Segment Start: SOURCE DATA

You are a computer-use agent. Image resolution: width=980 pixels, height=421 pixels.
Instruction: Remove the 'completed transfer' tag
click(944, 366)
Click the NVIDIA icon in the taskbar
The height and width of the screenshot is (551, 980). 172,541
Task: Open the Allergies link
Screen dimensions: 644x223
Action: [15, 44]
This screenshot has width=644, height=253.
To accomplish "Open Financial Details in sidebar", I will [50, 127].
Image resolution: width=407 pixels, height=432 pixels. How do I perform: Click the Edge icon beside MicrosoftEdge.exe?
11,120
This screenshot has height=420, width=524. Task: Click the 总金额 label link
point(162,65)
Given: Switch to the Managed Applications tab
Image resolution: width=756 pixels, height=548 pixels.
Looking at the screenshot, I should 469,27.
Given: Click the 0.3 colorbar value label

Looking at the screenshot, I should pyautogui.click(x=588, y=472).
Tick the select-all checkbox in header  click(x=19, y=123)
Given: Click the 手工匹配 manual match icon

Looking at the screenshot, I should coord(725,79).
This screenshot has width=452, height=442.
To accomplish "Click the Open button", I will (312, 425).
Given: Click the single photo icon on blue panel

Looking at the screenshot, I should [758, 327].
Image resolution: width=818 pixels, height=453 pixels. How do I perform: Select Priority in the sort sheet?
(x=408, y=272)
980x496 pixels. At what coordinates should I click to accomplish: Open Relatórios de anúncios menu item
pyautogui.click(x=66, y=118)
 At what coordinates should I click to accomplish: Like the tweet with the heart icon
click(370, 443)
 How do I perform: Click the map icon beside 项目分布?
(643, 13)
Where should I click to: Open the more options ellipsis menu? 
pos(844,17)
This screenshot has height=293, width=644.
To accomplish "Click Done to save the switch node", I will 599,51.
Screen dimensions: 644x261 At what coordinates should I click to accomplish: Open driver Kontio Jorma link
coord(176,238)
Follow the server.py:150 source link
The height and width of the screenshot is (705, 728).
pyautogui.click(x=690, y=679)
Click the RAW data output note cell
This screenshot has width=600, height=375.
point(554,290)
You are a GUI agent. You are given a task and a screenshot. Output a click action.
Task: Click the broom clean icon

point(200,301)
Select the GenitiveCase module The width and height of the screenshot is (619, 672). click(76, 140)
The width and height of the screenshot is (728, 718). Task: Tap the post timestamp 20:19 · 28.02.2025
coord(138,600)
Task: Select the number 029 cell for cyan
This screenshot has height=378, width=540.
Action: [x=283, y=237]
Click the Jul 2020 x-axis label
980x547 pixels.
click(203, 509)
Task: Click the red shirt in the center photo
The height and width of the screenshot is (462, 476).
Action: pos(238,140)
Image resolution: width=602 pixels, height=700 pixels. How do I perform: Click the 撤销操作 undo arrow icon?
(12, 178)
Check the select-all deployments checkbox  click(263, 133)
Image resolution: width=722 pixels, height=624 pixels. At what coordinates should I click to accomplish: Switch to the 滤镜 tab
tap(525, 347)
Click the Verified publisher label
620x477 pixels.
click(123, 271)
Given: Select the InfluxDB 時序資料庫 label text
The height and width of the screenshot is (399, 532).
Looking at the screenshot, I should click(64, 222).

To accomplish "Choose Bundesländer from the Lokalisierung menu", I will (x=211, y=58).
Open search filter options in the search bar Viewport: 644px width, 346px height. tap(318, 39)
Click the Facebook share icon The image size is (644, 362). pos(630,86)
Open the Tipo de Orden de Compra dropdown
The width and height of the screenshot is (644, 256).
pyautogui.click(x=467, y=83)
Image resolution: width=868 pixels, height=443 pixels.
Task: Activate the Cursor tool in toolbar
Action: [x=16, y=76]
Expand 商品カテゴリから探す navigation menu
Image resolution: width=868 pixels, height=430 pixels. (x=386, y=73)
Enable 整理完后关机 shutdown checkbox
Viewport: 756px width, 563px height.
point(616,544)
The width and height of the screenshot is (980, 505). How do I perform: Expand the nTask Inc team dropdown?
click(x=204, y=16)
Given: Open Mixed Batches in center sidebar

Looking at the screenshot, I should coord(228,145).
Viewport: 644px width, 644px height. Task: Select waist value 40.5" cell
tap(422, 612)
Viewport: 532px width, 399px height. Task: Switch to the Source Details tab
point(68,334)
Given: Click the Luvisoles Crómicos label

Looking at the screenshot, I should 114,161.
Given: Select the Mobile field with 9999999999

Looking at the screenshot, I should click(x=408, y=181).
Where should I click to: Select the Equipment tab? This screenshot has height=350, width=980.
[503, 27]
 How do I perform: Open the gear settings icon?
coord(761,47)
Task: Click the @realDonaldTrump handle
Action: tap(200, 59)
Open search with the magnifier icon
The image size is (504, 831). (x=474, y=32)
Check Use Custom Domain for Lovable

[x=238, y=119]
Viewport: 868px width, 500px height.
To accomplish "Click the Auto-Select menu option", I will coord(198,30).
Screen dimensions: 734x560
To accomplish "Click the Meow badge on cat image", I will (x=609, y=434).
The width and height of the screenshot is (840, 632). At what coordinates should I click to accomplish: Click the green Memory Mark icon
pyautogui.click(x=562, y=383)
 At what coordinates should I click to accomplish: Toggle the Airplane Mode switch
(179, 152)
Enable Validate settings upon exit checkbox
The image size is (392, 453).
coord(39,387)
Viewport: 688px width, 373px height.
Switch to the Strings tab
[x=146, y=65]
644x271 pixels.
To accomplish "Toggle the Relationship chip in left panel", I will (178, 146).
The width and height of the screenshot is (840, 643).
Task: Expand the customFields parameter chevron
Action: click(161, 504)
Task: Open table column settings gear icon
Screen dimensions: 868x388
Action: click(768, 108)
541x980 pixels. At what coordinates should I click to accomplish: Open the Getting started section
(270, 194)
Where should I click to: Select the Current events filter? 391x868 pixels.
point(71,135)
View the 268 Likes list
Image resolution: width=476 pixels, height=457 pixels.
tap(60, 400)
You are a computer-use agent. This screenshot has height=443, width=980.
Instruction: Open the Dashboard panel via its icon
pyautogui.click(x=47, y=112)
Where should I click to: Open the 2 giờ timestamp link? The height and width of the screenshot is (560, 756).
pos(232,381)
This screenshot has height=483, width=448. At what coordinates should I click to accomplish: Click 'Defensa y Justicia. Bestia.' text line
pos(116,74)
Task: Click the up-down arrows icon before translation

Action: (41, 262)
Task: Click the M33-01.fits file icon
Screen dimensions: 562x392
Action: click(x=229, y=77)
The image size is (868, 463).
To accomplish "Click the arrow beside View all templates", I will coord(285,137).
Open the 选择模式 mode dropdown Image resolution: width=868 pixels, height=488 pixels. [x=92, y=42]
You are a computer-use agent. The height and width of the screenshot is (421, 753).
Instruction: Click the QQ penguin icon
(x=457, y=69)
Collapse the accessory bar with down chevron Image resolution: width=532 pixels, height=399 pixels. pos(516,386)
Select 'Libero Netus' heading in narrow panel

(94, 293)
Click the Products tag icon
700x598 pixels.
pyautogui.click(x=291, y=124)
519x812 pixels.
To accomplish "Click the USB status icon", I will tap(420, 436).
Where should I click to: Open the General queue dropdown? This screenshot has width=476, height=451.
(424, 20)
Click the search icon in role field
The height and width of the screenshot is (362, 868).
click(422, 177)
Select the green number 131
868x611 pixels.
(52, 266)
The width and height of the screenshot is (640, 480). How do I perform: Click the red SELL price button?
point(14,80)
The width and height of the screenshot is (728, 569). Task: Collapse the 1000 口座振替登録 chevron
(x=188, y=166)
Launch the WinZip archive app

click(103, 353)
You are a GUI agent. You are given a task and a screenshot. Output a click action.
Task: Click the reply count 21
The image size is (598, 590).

Segment End: SOURCE DATA

> **WORK TO BE COMPLETED**
Print the data above exactly as it reads.

> **ANSWER**
You are a computer-use agent. Image resolution: width=980 pixels, height=421 pixels.
Instruction: Remove the 'completed transfer' tag
click(944, 366)
Click the NVIDIA icon in the taskbar
The height and width of the screenshot is (551, 980). 172,541
Task: Open the Allergies link
Screen dimensions: 644x223
Action: [15, 44]
This screenshot has width=644, height=253.
To accomplish "Open Financial Details in sidebar", I will [50, 127].
Image resolution: width=407 pixels, height=432 pixels. How do I perform: Click the Edge icon beside MicrosoftEdge.exe?
11,120
This screenshot has height=420, width=524. Task: Click the 总金额 label link
point(162,65)
Given: Switch to the Managed Applications tab
Image resolution: width=756 pixels, height=548 pixels.
Looking at the screenshot, I should 469,27.
Given: Click the 0.3 colorbar value label

Looking at the screenshot, I should pyautogui.click(x=588, y=472).
Tick the select-all checkbox in header  click(x=19, y=123)
Given: Click the 手工匹配 manual match icon

Looking at the screenshot, I should coord(725,79).
This screenshot has width=452, height=442.
To accomplish "Click the Open button", I will (312, 425).
Given: Click the single photo icon on blue panel

Looking at the screenshot, I should [758, 327].
Image resolution: width=818 pixels, height=453 pixels. How do I perform: Select Priority in the sort sheet?
(x=408, y=272)
980x496 pixels. At what coordinates should I click to accomplish: Open Relatórios de anúncios menu item
pyautogui.click(x=66, y=118)
 At what coordinates should I click to accomplish: Like the tweet with the heart icon
click(370, 443)
 How do I perform: Click the map icon beside 项目分布?
(643, 13)
Where should I click to: Open the more options ellipsis menu? 
pos(844,17)
This screenshot has height=293, width=644.
To accomplish "Click Done to save the switch node", I will 599,51.
Screen dimensions: 644x261 At what coordinates should I click to accomplish: Open driver Kontio Jorma link
coord(176,238)
Follow the server.py:150 source link
The height and width of the screenshot is (705, 728).
pyautogui.click(x=690, y=679)
Click the RAW data output note cell
This screenshot has width=600, height=375.
point(554,290)
You are a GUI agent. You are given a task and a screenshot. Output a click action.
Task: Click the broom clean icon

point(200,301)
Select the GenitiveCase module The width and height of the screenshot is (619, 672). click(76, 140)
The width and height of the screenshot is (728, 718). Task: Tap the post timestamp 20:19 · 28.02.2025
coord(138,600)
Task: Select the number 029 cell for cyan
This screenshot has height=378, width=540.
Action: [x=283, y=237]
Click the Jul 2020 x-axis label
980x547 pixels.
click(203, 509)
Task: Click the red shirt in the center photo
The height and width of the screenshot is (462, 476).
Action: pos(238,140)
Image resolution: width=602 pixels, height=700 pixels. How do I perform: Click the 撤销操作 undo arrow icon?
(12, 178)
Check the select-all deployments checkbox  click(263, 133)
Image resolution: width=722 pixels, height=624 pixels. At what coordinates should I click to accomplish: Switch to the 滤镜 tab
tap(525, 347)
Click the Verified publisher label
620x477 pixels.
click(123, 271)
Given: Select the InfluxDB 時序資料庫 label text
The height and width of the screenshot is (399, 532).
Looking at the screenshot, I should click(64, 222).

To accomplish "Choose Bundesländer from the Lokalisierung menu", I will (x=211, y=58).
Open search filter options in the search bar Viewport: 644px width, 346px height. tap(318, 39)
Click the Facebook share icon The image size is (644, 362). pos(630,86)
Open the Tipo de Orden de Compra dropdown
The width and height of the screenshot is (644, 256).
pyautogui.click(x=467, y=83)
Image resolution: width=868 pixels, height=443 pixels.
Task: Activate the Cursor tool in toolbar
Action: [x=16, y=76]
Expand 商品カテゴリから探す navigation menu
Image resolution: width=868 pixels, height=430 pixels. (x=386, y=73)
Enable 整理完后关机 shutdown checkbox
Viewport: 756px width, 563px height.
point(616,544)
The width and height of the screenshot is (980, 505). How do I perform: Expand the nTask Inc team dropdown?
click(x=204, y=16)
Given: Open Mixed Batches in center sidebar

Looking at the screenshot, I should coord(228,145).
Viewport: 644px width, 644px height. Task: Select waist value 40.5" cell
tap(422, 612)
Viewport: 532px width, 399px height. Task: Switch to the Source Details tab
point(68,334)
Given: Click the Luvisoles Crómicos label

Looking at the screenshot, I should 114,161.
Given: Select the Mobile field with 9999999999

Looking at the screenshot, I should click(x=408, y=181).
Where should I click to: Select the Equipment tab? This screenshot has height=350, width=980.
[503, 27]
 How do I perform: Open the gear settings icon?
coord(761,47)
Task: Click the @realDonaldTrump handle
Action: tap(200, 59)
Open search with the magnifier icon
The image size is (504, 831). (x=474, y=32)
Check Use Custom Domain for Lovable

[x=238, y=119]
Viewport: 868px width, 500px height.
To accomplish "Click the Auto-Select menu option", I will coord(198,30).
Screen dimensions: 734x560
To accomplish "Click the Meow badge on cat image", I will (x=609, y=434).
The width and height of the screenshot is (840, 632). At what coordinates should I click to accomplish: Click the green Memory Mark icon
pyautogui.click(x=562, y=383)
 At what coordinates should I click to accomplish: Toggle the Airplane Mode switch
(179, 152)
Enable Validate settings upon exit checkbox
The image size is (392, 453).
coord(39,387)
Viewport: 688px width, 373px height.
Switch to the Strings tab
[x=146, y=65]
644x271 pixels.
To accomplish "Toggle the Relationship chip in left panel", I will (178, 146).
The width and height of the screenshot is (840, 643).
Task: Expand the customFields parameter chevron
Action: click(161, 504)
Task: Open table column settings gear icon
Screen dimensions: 868x388
Action: click(768, 108)
541x980 pixels. At what coordinates should I click to accomplish: Open the Getting started section
(270, 194)
Where should I click to: Select the Current events filter? 391x868 pixels.
point(71,135)
View the 268 Likes list
Image resolution: width=476 pixels, height=457 pixels.
tap(60, 400)
You are a computer-use agent. This screenshot has height=443, width=980.
Instruction: Open the Dashboard panel via its icon
pyautogui.click(x=47, y=112)
Where should I click to: Open the 2 giờ timestamp link? The height and width of the screenshot is (560, 756).
pos(232,381)
This screenshot has height=483, width=448. At what coordinates should I click to accomplish: Click 'Defensa y Justicia. Bestia.' text line
pos(116,74)
Task: Click the up-down arrows icon before translation

Action: (41, 262)
Task: Click the M33-01.fits file icon
Screen dimensions: 562x392
Action: click(x=229, y=77)
The image size is (868, 463).
To accomplish "Click the arrow beside View all templates", I will coord(285,137).
Open the 选择模式 mode dropdown Image resolution: width=868 pixels, height=488 pixels. [x=92, y=42]
You are a computer-use agent. The height and width of the screenshot is (421, 753).
Instruction: Click the QQ penguin icon
(x=457, y=69)
Collapse the accessory bar with down chevron Image resolution: width=532 pixels, height=399 pixels. pos(516,386)
Select 'Libero Netus' heading in narrow panel

(94, 293)
Click the Products tag icon
700x598 pixels.
pyautogui.click(x=291, y=124)
519x812 pixels.
To accomplish "Click the USB status icon", I will tap(420, 436).
Where should I click to: Open the General queue dropdown? This screenshot has width=476, height=451.
(424, 20)
Click the search icon in role field
The height and width of the screenshot is (362, 868).
click(422, 177)
Select the green number 131
868x611 pixels.
(52, 266)
The width and height of the screenshot is (640, 480). How do I perform: Click the red SELL price button?
point(14,80)
The width and height of the screenshot is (728, 569). Task: Collapse the 1000 口座振替登録 chevron
(x=188, y=166)
Launch the WinZip archive app

click(103, 353)
You are a GUI agent. You are given a task and a screenshot. Output a click action.
Task: Click the reply count 21
The image size is (598, 590).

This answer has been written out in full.